WHAT THIS TASK INVOLVES: Please repeat the lines below, exactly and only, from the one that holds "The width and height of the screenshot is (1366, 600)." through the one that holds "Image resolution: width=1280".

STORED DATA:
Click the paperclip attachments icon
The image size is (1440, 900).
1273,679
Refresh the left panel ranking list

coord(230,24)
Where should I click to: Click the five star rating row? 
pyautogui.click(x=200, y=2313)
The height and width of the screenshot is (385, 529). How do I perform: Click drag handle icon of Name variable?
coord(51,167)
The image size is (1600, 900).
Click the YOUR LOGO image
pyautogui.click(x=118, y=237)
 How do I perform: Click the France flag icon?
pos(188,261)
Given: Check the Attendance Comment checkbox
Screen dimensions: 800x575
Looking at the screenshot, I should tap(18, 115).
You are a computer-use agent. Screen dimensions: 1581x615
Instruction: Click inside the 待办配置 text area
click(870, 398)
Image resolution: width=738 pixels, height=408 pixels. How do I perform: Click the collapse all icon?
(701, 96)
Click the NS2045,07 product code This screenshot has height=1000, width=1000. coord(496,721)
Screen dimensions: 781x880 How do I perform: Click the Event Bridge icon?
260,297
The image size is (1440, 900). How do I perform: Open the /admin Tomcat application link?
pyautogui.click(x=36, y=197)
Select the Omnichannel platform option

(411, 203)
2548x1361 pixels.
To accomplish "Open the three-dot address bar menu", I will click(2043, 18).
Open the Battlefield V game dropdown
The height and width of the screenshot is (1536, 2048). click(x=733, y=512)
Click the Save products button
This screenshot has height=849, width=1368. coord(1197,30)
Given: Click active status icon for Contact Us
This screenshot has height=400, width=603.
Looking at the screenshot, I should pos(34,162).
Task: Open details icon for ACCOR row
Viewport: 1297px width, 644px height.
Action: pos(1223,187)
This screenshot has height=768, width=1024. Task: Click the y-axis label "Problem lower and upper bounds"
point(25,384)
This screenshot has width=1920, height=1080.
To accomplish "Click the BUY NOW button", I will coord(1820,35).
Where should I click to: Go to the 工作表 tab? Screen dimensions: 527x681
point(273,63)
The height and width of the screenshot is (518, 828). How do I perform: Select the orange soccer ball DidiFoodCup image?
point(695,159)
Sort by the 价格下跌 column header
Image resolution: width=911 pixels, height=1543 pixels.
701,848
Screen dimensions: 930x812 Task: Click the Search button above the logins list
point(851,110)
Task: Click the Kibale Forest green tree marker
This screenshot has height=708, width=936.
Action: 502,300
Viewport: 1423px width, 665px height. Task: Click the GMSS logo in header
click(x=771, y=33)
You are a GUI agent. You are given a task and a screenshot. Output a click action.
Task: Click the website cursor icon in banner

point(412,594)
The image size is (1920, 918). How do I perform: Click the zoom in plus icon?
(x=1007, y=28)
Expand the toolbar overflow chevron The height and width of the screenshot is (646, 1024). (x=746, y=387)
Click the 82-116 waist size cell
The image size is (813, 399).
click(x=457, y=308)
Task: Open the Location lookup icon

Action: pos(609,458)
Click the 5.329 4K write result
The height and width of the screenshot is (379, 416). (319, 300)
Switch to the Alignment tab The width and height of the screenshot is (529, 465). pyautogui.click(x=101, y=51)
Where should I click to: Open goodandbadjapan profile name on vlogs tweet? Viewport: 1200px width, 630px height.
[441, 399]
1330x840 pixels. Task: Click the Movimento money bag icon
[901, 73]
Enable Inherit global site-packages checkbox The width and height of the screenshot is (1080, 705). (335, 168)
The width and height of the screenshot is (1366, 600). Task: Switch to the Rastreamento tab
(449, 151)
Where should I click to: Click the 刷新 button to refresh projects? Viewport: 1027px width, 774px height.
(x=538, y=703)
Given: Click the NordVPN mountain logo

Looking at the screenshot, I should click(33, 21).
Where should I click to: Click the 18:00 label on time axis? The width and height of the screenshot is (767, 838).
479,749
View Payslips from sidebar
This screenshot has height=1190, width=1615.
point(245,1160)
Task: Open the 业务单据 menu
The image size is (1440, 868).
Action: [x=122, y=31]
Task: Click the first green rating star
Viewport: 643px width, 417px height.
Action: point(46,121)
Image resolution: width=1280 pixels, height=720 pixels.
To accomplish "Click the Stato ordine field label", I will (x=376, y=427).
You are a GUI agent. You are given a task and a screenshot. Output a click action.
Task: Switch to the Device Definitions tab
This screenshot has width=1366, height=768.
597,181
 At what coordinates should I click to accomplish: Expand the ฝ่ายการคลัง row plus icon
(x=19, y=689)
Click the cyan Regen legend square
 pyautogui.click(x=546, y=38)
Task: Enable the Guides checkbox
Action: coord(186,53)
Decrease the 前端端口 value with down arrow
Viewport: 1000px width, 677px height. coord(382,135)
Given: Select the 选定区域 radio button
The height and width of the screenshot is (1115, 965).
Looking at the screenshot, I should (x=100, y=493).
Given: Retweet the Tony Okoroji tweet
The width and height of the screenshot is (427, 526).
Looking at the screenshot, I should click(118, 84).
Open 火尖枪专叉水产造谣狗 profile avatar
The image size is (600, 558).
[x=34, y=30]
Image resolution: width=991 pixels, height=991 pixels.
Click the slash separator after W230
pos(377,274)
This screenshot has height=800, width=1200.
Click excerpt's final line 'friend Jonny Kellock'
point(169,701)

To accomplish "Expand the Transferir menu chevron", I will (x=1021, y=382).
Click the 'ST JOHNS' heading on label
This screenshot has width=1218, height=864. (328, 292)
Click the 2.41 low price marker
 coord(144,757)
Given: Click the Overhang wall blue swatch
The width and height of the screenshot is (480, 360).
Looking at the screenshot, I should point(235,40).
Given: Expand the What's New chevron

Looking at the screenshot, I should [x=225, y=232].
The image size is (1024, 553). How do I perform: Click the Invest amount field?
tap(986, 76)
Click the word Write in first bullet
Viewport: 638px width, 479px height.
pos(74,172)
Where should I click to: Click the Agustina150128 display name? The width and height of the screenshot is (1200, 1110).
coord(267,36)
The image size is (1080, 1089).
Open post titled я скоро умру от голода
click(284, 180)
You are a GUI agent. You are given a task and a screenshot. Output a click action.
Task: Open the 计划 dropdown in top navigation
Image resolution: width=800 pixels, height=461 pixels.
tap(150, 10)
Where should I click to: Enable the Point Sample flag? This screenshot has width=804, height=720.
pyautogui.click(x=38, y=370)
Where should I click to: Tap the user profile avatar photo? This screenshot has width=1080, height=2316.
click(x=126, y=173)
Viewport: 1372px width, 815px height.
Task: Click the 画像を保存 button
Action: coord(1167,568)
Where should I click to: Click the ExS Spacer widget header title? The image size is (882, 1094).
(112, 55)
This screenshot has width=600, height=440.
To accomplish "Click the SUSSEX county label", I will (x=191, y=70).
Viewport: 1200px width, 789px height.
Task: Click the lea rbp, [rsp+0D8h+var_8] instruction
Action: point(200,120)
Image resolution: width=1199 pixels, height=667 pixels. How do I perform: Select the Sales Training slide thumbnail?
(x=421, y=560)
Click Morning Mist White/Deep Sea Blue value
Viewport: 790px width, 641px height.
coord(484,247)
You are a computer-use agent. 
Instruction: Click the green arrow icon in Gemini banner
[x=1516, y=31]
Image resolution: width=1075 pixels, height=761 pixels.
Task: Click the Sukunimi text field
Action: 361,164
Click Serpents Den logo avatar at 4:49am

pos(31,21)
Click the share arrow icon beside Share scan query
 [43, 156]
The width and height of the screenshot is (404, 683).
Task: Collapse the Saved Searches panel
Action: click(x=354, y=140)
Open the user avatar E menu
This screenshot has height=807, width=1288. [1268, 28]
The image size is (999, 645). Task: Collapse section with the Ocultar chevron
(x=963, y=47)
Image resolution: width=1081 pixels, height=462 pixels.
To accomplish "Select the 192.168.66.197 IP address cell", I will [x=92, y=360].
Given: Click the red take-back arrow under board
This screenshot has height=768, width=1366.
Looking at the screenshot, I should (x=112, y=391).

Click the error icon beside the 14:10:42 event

WORKED SOLUTION:
The width and height of the screenshot is (1366, 600). Task: Switch to the Rastreamento tab
(449, 151)
Where should I click to: Click the 刷新 button to refresh projects? Viewport: 1027px width, 774px height.
(x=538, y=703)
Given: Click the NordVPN mountain logo

Looking at the screenshot, I should click(33, 21).
Where should I click to: Click the 18:00 label on time axis? The width and height of the screenshot is (767, 838).
479,749
View Payslips from sidebar
This screenshot has height=1190, width=1615.
point(245,1160)
Task: Open the 业务单据 menu
The image size is (1440, 868).
Action: [x=122, y=31]
Task: Click the first green rating star
Viewport: 643px width, 417px height.
Action: point(46,121)
Image resolution: width=1280 pixels, height=720 pixels.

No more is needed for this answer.